Outro impacto é na educação de meninas negras. A ineficiência do ensino remoto para este grupo em razão da falta de equipamentos adequados para a realização das atividades escolares é um dos principais aspectos, sendo que um terço dessas jovens sequer realiza alguma atividade educacional ou reserva tempo e espaço adequado para os estudos, conforme mostra pesquisa realizada na cidade de São Paulo pelo Geledés Instituto da Mulher Negra.

Tempo de tela e o contato com a natureza

O dossiê também mostra que 76% dos jovens assistem a mais vídeos na televisão do que antes da pandemia, enquanto 74% assistem a mais vídeos no YouTube e 45% ficam mais nas redes sociais do que antes da pandemia.

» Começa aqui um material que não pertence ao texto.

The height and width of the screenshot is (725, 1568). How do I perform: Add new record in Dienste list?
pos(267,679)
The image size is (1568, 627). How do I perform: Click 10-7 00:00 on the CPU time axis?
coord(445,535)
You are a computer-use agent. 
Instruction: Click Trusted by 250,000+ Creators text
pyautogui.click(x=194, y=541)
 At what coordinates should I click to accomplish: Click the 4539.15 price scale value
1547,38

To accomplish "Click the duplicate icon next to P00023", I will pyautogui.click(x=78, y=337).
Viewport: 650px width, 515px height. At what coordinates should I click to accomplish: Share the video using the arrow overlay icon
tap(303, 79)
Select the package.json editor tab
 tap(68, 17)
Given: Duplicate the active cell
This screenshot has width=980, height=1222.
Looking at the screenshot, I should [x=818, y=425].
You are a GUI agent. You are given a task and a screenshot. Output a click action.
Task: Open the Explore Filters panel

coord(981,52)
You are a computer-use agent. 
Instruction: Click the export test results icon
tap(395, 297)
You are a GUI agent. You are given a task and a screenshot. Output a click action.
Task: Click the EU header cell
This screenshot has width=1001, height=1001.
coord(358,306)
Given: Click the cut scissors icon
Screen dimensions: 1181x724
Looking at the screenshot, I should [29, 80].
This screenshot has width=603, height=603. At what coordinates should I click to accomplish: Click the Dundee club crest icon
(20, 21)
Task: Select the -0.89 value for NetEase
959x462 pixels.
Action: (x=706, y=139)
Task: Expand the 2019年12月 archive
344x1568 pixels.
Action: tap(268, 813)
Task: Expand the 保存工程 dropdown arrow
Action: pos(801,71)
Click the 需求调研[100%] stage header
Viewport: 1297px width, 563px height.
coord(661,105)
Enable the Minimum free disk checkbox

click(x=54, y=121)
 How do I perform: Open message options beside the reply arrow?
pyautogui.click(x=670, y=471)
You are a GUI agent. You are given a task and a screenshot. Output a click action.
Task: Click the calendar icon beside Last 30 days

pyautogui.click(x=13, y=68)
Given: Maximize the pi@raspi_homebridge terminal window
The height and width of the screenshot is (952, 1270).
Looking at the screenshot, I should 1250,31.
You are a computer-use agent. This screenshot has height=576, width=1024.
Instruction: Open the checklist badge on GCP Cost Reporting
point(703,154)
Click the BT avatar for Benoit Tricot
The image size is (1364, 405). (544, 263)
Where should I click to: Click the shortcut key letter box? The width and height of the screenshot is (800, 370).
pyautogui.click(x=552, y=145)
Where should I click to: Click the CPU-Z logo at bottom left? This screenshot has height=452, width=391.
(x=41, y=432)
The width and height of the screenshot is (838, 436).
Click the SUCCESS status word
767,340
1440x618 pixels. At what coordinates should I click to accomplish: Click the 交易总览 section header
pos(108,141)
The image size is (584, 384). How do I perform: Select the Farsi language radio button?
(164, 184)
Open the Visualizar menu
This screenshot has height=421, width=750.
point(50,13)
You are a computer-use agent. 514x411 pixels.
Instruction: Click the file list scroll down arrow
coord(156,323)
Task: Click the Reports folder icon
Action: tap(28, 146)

Os números alertam para riscos, como superexposição das crianças, tratamento indevido de dados pessoais e exposição à publicidade infantil e táticas de marketing predatório.

Por outro lado, as famílias que conseguiram passar algum tempo ao ar livre notaram os benefícios para a saúde física e mental. Quatro em dez relataram que o contato com a natureza permitiu que as crianças passassem a pandemia com mais saúde e bem estar, e 91% afirmaram que os pequenos ficaram mais felizes e ativos quando estão ao ar livre, segundo a pesquisa “O papel da natureza para a saúde das crianças no pós-pandemia”, idealizada pelo programa Criança e Natureza, do Instituto Alana, em parceria com a Fundação Bernard Van Leer e o WWF-Brasil. A Sociedade Brasileira de Pediatria também divulgou uma nota técnica que mostra a importância da natureza na recuperação da saúde e bem estar das crianças no pós pandemia. 

Sobre Ana Cláudia Cifali

Ana Cláudia Cifali é coordenadora jurídica do Instituto Alana. Mestre em Cultura de Paz, Conflitos, Educação e Direitos Humanos pela Universidad de Granada (UGR), Mestre e Doutora em Ciências Criminais pela Pontifícia Universidade Católica do Rio Grande do Sul (PUCRS), com período doutorado sanduíche no Programa Delito y Sociedad da Universidad Nacional del Litoral (UNL). Membro do Grupo de Trabalho Infâncias e Juventudes do Conselho Latino Americano de Ciências Sociais (Clacso) e do Grupo de Pesquisa em Políticas Públicas de Segurança e Administração da Justiça Penal (GPESC).